But the supervenience relation is one that has been characterized in
multitudinous different ways in late twentieth-century philosophy [See
Kim, 1990 for a fairly exhaustive catalogue]. Not all of the accounts
that have been given would provide equally good support for this
contention. According to Kim, the most pressing question about the
supervenience relation is whether it might actually entail the
reducibility of the supervenient class of properties or concepts to
their subvenient base. What, then, are some reasons that the defender
of AM might give for denying that mental concepts are simply reducible
to physical ones?
4. The Irreducibility of the Mental
a. Supervenience and Anomalous Monism

Davidson describes the relationship of supervenience as the key to
understanding how mental phenomena may be "in some sense dependent"
upon physical phenomena in spite of there not being any strict
psycho-physical laws [Davidson, 1970, p. 214]. He clearly regards the
notion of supervenience as representing a sort of panacea for anyone
skeptical about the possibility of reconciling statements (1)-(3)

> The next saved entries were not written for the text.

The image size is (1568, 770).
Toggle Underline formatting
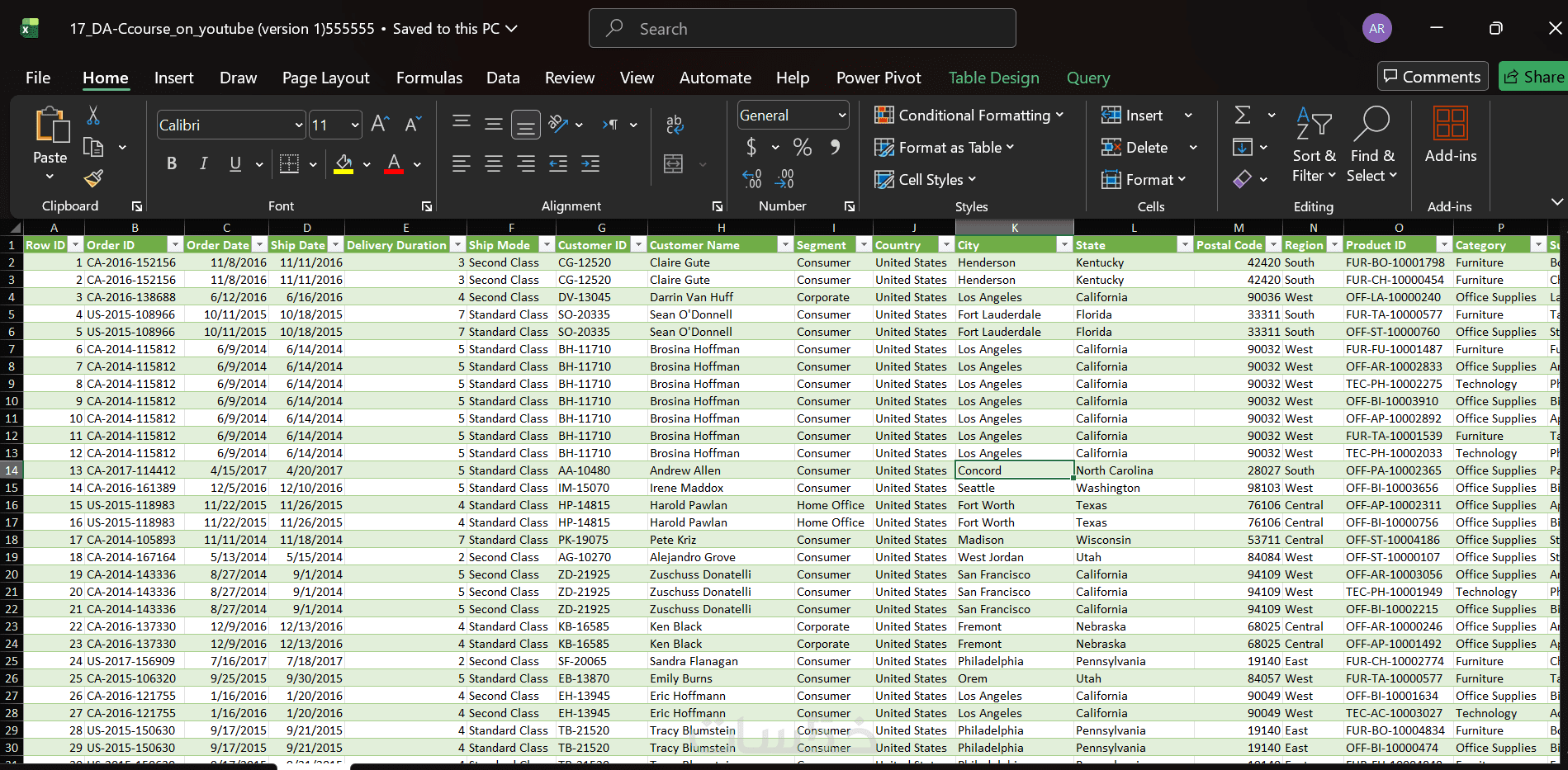point(235,163)
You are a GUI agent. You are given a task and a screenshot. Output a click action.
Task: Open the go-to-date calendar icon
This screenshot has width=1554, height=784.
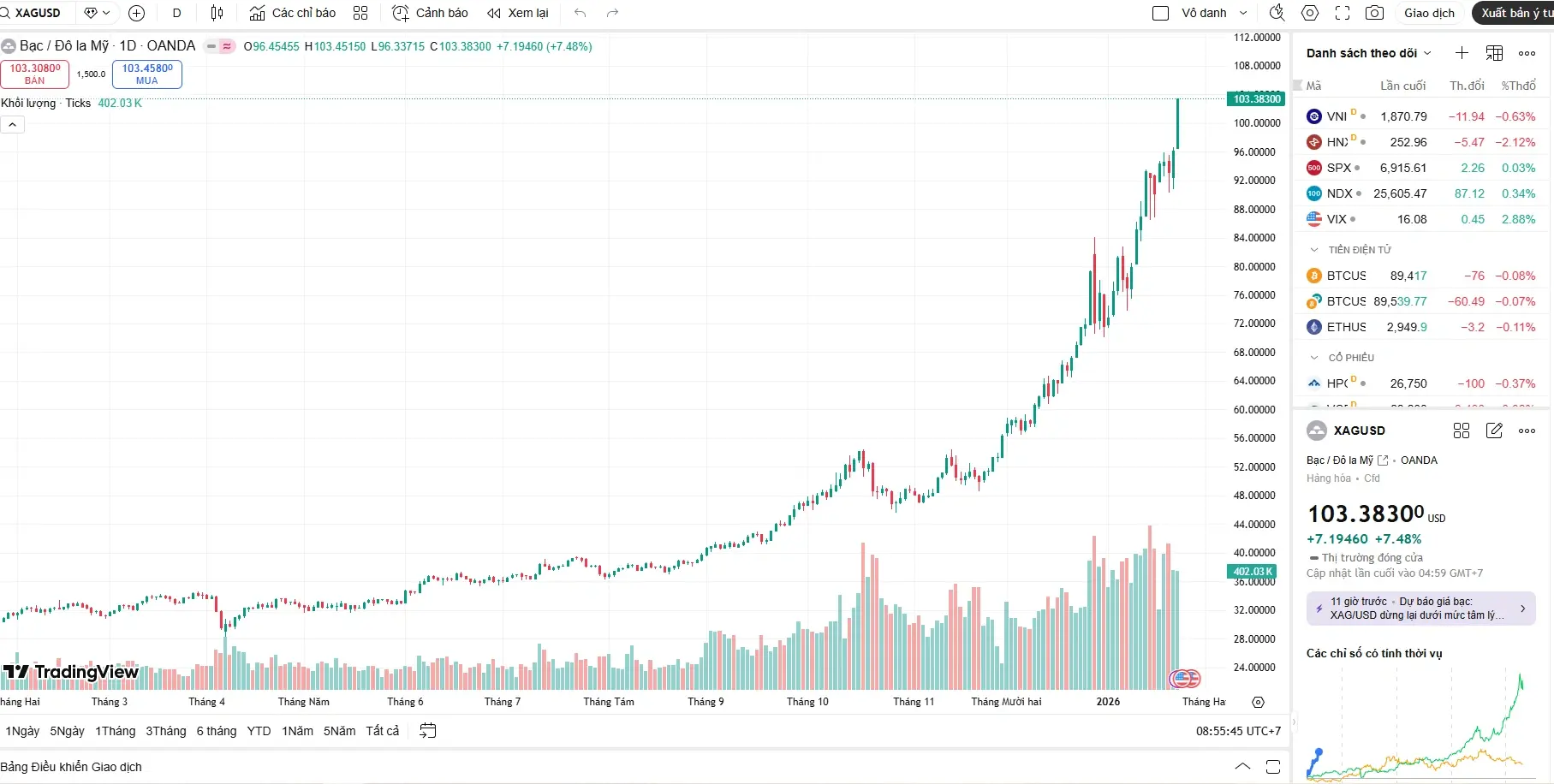point(428,731)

[Davidson, 1993, p. 4]. So what, precisely, is the supervenience
relation supposed to amount to?

The earliest instance of an appeal to the notion of supervenience in
the twentieth century was by S.E. Pepper, in a paper first published
in 1926. Pepper used the word "supervenient" to refer to a type
ofchange that gives rise to emergent properties in the objects
undergoing the relevant transformation [see van Brakel, 1999, pp.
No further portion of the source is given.